How Do You Tell Your Kids Santa Isn't Real? (A Repost)

This is a post I wrote a few years ago that I have been re-sharing each Advent season.  I hope you find it thought-provoking and helpful.  Happy Advent!  (Note: 1) That I have not really change much of the original post except for this note--thus, my kids' ages have changed since I first wrote this; and 2) I will not be responding to comments on Facebook, so, if you wish to interact, please leave your comments here on my website.  Thanks.)

The question posed in the title of this post is an interesting one. Many times, when people ponder this question, they are also asking something like "How do I tell my kids the truth about Santa?" or "Is it wrong for my Christian kids to celebrate a Christmas that has Santa included in it?" For me, however, I think the question raised in this post's title is a good starting place for all such questions.

This year at Christmastime, my daughter is 3 and 1/2 years old. For the first time, she's beginning to associate Santa with the holiday. Just as well, my wife and I have already started to tell her the truth about Santa. The truth is: Santa was real but no longer exists! However, the truth is, a man named Saint Nicholas, the person on whom our modern day Santa Claus is really based, did exist at one time and to be sure, was real! Saint Nicholas of Myra was a bishop around 4 CE. He was known for both his seriousness and his practice of giving gifts, especially to those in need.

So, when we tell our daughter about Santa, to avoid confusion, we just tell her the truth, the truth that he lived long ago and now, a lot of people, people who are friends of Santa and who dress like him, are doing what he used to do, namely, giving gifts. And we tell her that we give gifts too, just like Santa, because God gave us a gift, the gift of Jesus. And Jesus gave us a gift too, the gift of His love and the Holy Spirit. And the Spirit gave us the present of spiritual gifts and a connection to God. And really, this is a lot for a kid to take in but it is not completely over their heads. Even my daughter can grasp some of these basic things.

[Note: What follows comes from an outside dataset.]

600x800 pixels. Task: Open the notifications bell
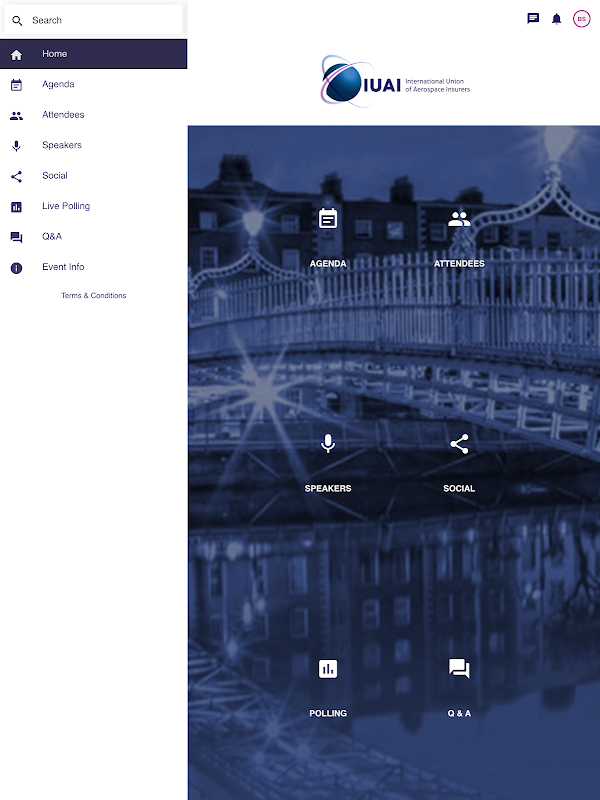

So, we have no trouble letting Santa be a part of our Christmas, however, we don't pretend that Santa himself is still alive. We don't have our daughter "ask Santa for things." But if we were to take her to say, a mall and let her sit on Santa's lap (which we have done), we wouldn't have a problem if she told that "friend of Santa" the things she likes or might like to have. Also, we have no problem with singing the songs or watching the movies / cartoons or even embracing some of the fun mythological embellishments of the holiday. Some of those things help a child's imagination. For example, talking about Santa living in a far-off place, well, there's no problem with that because as it stands, where Santa lived was far-off. Or talking about Rudolph the flying reindeer or the North Pole, the more mythic elements of the story, those are not problematic either. Again, I defer to the value of imagination here; we've even explained that we just add such thing to Santa's story because they make it more fun to talk and sing about.  She gets that!  But when it comes right down to it, we have no problem telling our kids that the reindeer were added to the story, as was the North Pole, etc.

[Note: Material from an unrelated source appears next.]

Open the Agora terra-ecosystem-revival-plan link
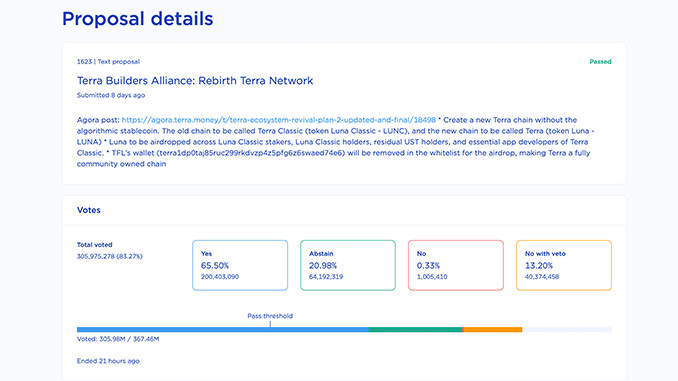678x381 pixels. [x=278, y=120]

We don't think that the story of St. Nick is contrary to the story of Christ; instead, we see it as complimentary. If our child grows up knowing the truth about Santa as opposed only to knowing the myth, well, then she is in a better place for that because she may not have to endure the "heartbreak" of finding out that a mythological figure she believed in really didn't exist and that her parents and everyone else has been lying to her for years. This could even damage a kid's imagination and / or faith down the road. The fact is, Santa did exist and for us, that is something worth sharing. And really, it only compliments the story of Jesus, which really doesn't make it hard at all. Probably, the toughest part is explaining that St. Nick "lived a long time ago" but isn't "living" today. That, then, brings up the issue of death, which is something much harder to explain to a kid than anything about a fictitious man (who, in America has had his identity totally made-over by the Coca-Cola company) who is making a list and checking it twice!